In N.Y., Christopher Clarey reports tennis player Maria Sharapova will "soon be on the other side of the camera for a change, taking another tennis break in February to debut as a television presenter with NBC for the Olympics in Sochi, Russia," where she lived "from ages 4 to 7." She is "also expected to play a role in Sochi's opening ceremony." Sharapova said of the NBC offer, "I was planning on going anyway, and this just kind of came about. Personally, selfishly, it’s just really good experience for me, because I’ve never done anything like that with television, and I’m keen to learn. I’ve never been to a Winter Olympics before. I’m certainly not going to be commenting on bobsledding or anything" (N.Y. TIMES, 12/16).

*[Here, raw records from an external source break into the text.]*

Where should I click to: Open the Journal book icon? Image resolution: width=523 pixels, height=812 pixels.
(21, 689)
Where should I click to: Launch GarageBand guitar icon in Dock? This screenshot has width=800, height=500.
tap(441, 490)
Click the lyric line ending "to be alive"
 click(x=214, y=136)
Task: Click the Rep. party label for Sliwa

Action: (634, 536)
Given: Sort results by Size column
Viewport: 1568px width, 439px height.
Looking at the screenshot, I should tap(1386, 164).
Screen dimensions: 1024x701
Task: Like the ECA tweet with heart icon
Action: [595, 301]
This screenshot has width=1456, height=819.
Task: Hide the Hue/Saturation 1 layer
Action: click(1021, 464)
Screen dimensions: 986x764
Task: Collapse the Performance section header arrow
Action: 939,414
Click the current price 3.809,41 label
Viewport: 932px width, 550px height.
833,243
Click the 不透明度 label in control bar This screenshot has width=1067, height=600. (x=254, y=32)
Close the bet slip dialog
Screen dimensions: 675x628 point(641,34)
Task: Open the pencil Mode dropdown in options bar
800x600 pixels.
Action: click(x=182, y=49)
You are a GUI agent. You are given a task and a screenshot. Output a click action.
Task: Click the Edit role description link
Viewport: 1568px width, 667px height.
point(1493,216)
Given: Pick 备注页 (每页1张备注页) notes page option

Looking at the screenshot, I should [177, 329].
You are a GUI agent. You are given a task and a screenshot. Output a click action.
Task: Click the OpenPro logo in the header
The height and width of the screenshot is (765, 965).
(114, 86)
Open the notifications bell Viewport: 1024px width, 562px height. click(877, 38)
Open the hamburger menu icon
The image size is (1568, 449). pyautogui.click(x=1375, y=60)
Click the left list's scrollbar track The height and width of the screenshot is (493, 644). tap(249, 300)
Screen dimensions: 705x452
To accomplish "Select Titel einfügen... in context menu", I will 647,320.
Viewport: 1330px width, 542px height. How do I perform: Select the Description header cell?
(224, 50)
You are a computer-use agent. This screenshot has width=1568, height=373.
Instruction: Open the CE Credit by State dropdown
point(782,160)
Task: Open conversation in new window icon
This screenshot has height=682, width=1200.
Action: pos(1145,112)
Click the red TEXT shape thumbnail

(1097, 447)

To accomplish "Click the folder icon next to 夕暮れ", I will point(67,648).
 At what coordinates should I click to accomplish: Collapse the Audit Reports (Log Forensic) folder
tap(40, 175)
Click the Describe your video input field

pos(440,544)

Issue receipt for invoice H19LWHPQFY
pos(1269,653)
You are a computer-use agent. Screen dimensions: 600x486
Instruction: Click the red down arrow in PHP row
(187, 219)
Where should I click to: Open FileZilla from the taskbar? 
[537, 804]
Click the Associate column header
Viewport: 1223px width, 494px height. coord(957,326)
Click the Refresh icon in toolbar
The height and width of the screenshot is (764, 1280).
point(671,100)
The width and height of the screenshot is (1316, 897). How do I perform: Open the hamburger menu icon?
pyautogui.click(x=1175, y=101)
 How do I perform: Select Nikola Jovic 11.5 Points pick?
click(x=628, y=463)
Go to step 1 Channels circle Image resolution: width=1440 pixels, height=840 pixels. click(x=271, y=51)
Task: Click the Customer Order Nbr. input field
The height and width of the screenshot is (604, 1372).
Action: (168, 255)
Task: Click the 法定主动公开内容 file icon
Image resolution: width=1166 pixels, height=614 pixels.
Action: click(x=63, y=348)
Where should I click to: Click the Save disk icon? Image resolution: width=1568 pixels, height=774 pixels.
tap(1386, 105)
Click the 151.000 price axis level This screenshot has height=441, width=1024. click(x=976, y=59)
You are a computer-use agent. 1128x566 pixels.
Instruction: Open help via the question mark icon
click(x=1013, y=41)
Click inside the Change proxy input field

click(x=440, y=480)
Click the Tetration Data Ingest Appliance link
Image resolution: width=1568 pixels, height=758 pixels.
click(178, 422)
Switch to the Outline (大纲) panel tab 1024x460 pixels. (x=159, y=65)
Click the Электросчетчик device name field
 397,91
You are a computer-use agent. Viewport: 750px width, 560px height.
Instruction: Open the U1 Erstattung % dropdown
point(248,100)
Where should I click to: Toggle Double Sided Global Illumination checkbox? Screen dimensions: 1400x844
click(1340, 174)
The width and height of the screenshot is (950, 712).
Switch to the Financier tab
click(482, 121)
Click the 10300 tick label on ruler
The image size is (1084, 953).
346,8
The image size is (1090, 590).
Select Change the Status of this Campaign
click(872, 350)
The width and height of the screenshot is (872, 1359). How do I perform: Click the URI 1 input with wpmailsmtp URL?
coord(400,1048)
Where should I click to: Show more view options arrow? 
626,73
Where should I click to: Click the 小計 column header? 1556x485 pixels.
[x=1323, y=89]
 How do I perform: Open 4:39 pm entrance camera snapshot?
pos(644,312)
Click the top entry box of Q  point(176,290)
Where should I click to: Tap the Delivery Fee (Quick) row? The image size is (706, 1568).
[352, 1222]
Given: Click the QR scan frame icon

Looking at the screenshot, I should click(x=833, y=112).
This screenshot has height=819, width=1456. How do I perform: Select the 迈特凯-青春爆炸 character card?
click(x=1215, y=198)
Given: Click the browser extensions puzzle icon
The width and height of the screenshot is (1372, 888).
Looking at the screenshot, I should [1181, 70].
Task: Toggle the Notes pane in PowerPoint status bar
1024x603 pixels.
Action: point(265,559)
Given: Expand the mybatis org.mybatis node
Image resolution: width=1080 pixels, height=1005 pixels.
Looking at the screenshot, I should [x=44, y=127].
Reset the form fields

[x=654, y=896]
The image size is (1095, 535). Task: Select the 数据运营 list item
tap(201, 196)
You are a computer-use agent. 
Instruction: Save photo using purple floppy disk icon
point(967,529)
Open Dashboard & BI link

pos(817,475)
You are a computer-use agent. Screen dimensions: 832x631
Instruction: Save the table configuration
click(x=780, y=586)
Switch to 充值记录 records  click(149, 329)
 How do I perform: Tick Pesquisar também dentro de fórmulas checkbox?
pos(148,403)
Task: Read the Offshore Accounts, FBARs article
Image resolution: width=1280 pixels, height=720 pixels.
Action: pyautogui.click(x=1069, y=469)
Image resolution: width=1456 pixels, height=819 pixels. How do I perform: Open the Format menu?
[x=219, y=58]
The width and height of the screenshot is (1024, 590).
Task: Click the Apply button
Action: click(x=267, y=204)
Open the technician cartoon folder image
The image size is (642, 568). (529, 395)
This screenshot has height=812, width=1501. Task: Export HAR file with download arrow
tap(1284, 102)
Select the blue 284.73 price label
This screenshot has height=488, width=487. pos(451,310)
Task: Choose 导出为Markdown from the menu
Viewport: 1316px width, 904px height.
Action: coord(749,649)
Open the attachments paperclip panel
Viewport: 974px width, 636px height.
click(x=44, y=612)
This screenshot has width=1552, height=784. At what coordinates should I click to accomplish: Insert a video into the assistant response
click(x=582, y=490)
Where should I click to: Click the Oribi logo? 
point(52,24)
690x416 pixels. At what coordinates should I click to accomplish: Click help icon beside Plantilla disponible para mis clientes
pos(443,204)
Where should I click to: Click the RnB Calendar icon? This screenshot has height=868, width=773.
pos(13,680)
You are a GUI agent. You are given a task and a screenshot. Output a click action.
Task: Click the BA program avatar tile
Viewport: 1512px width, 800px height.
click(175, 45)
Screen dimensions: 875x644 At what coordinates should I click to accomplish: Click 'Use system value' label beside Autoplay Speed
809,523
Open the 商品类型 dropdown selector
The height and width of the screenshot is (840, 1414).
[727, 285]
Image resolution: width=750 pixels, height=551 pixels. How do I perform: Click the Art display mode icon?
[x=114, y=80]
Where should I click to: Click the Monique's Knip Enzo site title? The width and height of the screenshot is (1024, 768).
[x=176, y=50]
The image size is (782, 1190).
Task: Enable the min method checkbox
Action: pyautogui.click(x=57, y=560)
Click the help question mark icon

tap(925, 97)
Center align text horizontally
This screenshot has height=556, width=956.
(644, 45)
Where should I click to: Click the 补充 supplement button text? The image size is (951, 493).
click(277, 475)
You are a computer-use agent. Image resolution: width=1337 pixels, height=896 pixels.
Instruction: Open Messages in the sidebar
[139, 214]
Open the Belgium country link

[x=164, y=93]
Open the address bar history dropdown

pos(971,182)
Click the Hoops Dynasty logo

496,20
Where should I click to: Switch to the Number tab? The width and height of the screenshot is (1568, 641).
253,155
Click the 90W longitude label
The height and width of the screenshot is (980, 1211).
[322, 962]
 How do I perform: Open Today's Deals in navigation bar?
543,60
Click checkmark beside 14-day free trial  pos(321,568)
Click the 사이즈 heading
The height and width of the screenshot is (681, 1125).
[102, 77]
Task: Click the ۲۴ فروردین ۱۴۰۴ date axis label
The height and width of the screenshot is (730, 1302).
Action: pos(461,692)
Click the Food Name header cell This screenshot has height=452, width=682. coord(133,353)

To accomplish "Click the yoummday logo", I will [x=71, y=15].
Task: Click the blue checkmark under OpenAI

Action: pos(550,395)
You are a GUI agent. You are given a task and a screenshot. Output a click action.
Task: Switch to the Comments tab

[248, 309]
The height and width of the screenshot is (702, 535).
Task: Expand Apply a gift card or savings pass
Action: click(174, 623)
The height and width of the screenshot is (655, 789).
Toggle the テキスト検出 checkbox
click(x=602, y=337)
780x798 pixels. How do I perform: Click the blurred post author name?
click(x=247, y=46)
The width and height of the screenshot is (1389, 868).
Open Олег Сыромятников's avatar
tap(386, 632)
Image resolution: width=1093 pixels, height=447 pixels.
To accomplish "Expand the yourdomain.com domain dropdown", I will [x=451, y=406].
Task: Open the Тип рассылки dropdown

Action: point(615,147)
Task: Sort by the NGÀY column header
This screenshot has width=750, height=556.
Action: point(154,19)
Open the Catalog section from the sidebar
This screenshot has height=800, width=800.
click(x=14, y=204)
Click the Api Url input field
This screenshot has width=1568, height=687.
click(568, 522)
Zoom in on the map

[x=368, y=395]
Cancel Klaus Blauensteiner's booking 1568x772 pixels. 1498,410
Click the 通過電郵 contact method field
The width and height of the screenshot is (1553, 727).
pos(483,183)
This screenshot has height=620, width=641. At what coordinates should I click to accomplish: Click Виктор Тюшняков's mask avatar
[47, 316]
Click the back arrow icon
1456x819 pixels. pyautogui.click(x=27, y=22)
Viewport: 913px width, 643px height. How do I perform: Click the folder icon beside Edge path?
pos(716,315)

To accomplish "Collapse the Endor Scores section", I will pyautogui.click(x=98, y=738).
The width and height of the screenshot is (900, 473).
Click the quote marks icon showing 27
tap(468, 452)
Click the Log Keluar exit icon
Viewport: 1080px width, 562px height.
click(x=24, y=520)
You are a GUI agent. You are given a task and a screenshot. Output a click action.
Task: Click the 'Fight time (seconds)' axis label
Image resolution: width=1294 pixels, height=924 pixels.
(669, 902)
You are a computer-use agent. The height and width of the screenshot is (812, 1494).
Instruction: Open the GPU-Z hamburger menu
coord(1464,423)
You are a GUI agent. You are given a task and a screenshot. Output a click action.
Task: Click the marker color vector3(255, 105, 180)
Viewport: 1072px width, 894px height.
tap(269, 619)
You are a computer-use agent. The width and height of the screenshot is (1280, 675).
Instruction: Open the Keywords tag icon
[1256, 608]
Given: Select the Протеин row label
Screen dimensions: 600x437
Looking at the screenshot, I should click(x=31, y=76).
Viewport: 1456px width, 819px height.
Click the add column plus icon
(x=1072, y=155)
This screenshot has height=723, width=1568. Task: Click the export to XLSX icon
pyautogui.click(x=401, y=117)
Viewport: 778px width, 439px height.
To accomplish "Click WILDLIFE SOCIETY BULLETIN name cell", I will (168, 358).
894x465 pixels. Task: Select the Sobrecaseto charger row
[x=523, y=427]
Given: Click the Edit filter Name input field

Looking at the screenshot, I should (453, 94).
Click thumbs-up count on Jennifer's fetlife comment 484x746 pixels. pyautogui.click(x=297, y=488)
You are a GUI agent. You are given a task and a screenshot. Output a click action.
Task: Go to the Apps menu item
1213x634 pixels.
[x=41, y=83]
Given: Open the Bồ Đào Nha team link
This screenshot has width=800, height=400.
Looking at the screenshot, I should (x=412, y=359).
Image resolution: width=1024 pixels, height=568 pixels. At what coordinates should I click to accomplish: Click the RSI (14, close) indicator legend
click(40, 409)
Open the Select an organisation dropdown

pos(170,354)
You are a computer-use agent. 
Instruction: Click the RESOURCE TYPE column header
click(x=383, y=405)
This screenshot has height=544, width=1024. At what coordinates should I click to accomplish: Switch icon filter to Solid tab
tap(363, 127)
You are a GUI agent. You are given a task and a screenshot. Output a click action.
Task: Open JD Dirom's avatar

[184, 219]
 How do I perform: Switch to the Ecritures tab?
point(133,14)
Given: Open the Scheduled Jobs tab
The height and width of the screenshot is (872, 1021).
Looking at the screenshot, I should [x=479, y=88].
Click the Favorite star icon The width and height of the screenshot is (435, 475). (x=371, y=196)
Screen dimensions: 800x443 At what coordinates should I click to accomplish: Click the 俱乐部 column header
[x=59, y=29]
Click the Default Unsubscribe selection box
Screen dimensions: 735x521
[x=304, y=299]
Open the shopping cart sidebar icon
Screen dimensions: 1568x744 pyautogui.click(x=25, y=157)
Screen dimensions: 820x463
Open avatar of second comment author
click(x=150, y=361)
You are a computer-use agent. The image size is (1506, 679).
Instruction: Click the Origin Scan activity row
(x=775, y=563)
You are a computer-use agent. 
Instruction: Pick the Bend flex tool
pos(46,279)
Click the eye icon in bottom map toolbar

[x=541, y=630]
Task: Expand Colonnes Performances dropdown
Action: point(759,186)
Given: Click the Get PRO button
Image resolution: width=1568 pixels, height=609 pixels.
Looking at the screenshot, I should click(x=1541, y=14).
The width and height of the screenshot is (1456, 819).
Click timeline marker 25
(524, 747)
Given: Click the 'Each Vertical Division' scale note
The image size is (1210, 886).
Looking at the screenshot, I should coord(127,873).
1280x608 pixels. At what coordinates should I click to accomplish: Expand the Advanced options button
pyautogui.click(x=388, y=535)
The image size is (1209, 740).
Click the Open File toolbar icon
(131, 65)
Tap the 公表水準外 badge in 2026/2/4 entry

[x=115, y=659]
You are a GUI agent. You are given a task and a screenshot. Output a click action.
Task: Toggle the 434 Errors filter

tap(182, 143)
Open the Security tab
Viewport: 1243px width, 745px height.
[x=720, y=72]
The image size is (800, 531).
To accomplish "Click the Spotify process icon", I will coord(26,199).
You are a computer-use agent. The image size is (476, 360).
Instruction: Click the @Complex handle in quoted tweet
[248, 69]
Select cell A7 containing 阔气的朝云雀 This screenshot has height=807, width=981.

BOWLING FOR SOUP: In DC, Norman Chad wrote, "The PBA on TV is broke, and frankly, I'm not sure how to fix it." The league this year has "gone with groundbreaking blue dye on the lanes to show the oil patterns, and that means they talk a lot about, well, oil patterns." Listening to ESPN analyst Randy Pedersen discuss oil patterns "isn’t exactly like listening to Gore Vidal discuss the classics." The blue dye is "almost unnoticeable and not nearly as annoying as, say, TBS’s PitchTrax," but now there is "even more emphasis on oil patterns, with Pedersen talking endlessly about friction" (WASHINGTONPOST.com, 12/15).
FORBIDDEN LANGUAGE: In West Palm Beach, Frank Cerabino noted ESPN execs have "issued a directive to their on-air talent to stop saying the word 'sucks' during their broadcasts." Years ago, you would "never see the word printed in a newspaper or hear it spoken on a newscast," as newsmakers "didn’t say the word when reporters were taking notes or cameras were rolling." But now, it has "become common." Cerabino: "We have gradually turned into a two-adjective nation, where everything either sucks or is awesome. So, let’s all applaud ESPN for taking a bold step to force its broadcasters to combat half of that problem" (PALM BEACH POST, 12/13).
A SECOND CHANCE: NESN last week announced that former Hawks sideline reporter Elle Duncan in February "would be added to the roster" of the net's on-air personalities. But in Boston, Gayle Fee notes the net "made no mention" of Duncan's arrest for "a DUI following a Hawks playoff game." NESN execs said that Duncan was "'totally upfront' with her future bosses about the arrest when she interviewed for the Boston gig." NESN Marketing & Communications Manager Gary Roy said, "She expressed remorse and responsibility for her actions" (BOSTONHERALD.com, 12/16).